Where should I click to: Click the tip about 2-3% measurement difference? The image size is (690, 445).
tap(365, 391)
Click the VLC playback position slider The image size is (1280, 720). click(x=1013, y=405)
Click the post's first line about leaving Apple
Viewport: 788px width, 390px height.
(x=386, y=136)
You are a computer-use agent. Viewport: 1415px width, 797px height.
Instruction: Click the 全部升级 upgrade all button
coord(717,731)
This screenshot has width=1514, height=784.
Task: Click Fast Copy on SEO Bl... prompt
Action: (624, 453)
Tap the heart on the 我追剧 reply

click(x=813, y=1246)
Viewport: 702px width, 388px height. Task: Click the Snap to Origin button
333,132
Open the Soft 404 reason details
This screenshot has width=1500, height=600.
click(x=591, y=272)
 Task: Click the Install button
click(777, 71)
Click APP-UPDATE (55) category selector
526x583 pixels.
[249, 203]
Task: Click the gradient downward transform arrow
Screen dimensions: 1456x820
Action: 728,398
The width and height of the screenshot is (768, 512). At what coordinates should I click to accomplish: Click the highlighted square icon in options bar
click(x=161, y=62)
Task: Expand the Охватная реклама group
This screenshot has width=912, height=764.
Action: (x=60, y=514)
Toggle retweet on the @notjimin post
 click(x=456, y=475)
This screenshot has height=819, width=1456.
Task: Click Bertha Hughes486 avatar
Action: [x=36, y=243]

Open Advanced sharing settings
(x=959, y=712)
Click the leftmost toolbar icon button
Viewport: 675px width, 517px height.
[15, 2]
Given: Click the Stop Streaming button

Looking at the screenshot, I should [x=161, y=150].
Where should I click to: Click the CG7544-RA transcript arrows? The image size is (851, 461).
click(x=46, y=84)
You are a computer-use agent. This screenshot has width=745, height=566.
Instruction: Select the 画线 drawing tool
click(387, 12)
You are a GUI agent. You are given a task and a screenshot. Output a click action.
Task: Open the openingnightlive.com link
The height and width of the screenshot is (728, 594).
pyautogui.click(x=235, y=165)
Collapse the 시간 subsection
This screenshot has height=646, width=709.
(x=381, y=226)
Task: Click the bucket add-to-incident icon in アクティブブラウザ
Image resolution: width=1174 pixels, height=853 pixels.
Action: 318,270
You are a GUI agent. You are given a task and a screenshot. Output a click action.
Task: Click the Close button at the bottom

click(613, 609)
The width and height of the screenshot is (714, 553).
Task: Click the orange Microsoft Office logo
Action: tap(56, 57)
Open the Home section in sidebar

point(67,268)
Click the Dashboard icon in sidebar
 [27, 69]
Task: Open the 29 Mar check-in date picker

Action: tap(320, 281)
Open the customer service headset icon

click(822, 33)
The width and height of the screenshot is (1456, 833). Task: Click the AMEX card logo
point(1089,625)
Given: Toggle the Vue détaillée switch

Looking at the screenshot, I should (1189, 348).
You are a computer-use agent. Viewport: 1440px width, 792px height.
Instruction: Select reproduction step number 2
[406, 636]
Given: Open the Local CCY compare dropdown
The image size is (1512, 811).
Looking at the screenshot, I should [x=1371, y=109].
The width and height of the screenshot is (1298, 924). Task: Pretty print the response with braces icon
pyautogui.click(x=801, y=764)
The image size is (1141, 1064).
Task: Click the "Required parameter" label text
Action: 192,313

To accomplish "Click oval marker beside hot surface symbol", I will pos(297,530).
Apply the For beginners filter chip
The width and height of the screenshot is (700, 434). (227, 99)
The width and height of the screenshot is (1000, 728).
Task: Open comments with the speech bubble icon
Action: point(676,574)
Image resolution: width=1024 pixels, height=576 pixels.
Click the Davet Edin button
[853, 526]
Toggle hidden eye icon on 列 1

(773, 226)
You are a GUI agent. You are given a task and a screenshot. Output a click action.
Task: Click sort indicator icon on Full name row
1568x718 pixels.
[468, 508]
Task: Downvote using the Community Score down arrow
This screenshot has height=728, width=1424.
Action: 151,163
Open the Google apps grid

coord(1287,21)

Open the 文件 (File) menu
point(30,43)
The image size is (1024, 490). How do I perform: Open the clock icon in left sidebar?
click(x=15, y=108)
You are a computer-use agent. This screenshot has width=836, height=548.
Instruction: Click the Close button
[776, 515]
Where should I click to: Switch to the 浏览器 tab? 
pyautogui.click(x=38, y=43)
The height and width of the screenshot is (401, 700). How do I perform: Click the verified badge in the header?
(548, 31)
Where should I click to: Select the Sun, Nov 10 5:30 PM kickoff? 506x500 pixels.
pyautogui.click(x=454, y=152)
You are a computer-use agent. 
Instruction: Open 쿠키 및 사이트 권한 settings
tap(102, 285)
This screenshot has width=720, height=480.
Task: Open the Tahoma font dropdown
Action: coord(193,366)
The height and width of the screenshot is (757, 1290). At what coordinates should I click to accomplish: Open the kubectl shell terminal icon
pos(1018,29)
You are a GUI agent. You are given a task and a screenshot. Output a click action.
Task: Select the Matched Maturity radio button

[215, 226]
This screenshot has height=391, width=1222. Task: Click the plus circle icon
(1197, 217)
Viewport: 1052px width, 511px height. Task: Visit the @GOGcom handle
-----
Exercise brief
From the listing, count how many lines contain the string "computer", and answer with the number by itself.

Task response
5